Europe's largest industrial projects with a price tag of NOK 25 billion. Norwegian-owned SvalSat will participate in this project and recently signed a 20-year contract with the European space organization Esa. Kongsberg Satellite Service (Ksat) hopes to build a test station in Antarctica for Galileo already this year – and in the long run get a more permanent contract, such as on Svalbard.

Galileo is Europe's independent response to the US military GPS system. These two systems will together make it possible to determine the position down to one to two meters accuracy. In 2020, Esa estimates that three billion people will use the satellite navigation system installed in mobile phones, cars and ships. The European Commission is working on a proposal to order satellite receivers in all new cars. 30 satellites will be launched. In addition, GPS has 26 satellites.

- This means that the satellite shadows will be minimal. Around 95 percent of all city streets will be covered. Now it is the maps that become inaccurate, says Frank Udnæs, leader of

satellite navigation in the Norwegian Space Center.

Rolf Skatteboe in Ksat says it may be possible to let aircraft land automatically and unmanned. In combination with a mobile phone, it becomes entirely possible to monitor the movement patterns of humans, walruses and sheep in the future.

- In a few years, it will be as natural to know your own position as to know what time it is, says Dominique Detain, communications manager at Esa.

SvalSat's most important task is to check the health of the satellites. The antenna park on Platåfjellet must be doubled, and only the agreement on the preparation is worth NOK 11 million.

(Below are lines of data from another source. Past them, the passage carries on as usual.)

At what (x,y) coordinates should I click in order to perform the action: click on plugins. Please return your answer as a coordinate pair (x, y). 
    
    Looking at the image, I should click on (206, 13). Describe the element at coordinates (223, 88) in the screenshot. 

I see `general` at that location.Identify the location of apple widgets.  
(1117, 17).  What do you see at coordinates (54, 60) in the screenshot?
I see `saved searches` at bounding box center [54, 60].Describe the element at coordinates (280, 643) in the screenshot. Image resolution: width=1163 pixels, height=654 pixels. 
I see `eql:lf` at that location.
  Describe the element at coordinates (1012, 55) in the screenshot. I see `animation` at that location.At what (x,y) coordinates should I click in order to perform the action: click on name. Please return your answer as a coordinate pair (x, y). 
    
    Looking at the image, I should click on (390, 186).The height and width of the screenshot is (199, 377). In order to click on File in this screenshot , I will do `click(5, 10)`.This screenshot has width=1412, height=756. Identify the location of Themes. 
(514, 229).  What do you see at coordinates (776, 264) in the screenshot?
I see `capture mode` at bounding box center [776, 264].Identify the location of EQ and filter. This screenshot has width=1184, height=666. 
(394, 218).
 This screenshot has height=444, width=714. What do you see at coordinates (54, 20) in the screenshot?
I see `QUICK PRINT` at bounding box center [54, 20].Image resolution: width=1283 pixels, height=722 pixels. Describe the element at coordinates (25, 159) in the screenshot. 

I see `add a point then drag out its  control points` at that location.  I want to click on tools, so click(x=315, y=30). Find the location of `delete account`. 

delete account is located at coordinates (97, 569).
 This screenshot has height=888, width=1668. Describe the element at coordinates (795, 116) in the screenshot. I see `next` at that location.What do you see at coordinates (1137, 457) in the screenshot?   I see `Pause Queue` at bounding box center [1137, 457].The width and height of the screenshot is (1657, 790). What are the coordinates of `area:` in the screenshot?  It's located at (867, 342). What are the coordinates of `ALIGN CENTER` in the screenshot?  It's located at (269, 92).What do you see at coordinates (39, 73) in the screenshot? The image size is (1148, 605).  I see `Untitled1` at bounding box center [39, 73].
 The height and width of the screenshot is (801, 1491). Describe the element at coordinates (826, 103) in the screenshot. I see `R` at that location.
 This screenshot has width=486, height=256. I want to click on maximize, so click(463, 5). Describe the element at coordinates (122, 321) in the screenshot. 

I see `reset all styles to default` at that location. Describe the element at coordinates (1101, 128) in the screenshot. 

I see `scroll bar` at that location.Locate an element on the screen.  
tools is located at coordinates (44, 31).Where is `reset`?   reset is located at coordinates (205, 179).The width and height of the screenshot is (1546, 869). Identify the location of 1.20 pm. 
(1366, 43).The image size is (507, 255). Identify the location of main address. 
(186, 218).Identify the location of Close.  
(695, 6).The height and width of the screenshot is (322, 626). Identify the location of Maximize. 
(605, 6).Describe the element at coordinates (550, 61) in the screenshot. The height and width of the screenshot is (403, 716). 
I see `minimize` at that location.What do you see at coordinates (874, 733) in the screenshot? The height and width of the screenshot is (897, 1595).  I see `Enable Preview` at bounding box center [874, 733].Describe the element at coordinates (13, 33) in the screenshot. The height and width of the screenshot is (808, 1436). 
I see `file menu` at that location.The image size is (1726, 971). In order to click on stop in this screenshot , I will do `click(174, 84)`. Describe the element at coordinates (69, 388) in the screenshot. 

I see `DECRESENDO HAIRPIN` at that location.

Launches Norwegian satellite

[tracking] On Wednesday this week, the first Norwegian satellite is scheduled to be on its way into space, after a failed attempt earlier this year. The student satellite has a size of 15 by 15 centimeters and was to be fired from the Andøya Rocket Shooting Field. The satellite costs more than NOK XNUMX million and is funded by Penn State University and the Research Council. The information downloaded should be used to identify boats.

KSAT:

  • Ksat is the abbreviation for Kongsberg Satellite Service. They have four antennas in Tromsø, ten in Svalbard (SvalSat) and one in Grimstad. Ksat has a turnover of NOK 110 million.
  • Kongsberggruppen and Norsk Romsenter each own 50 per cent.
  • Ksat has about 100 customers. The largest are the US space organization Nasa, the European space agency Esa, the meteorological organizations in Europe (Eumetsat) and the US (Noaa) Ksat has just signed contracts with the space centers in Japan (Jaxa) and India (Isro). They also contract with Digital Globe, which takes pictures all over the world, including from war zones.


(You can also read and follow Cinepolitical, our editor Truls Lie's comments on X.)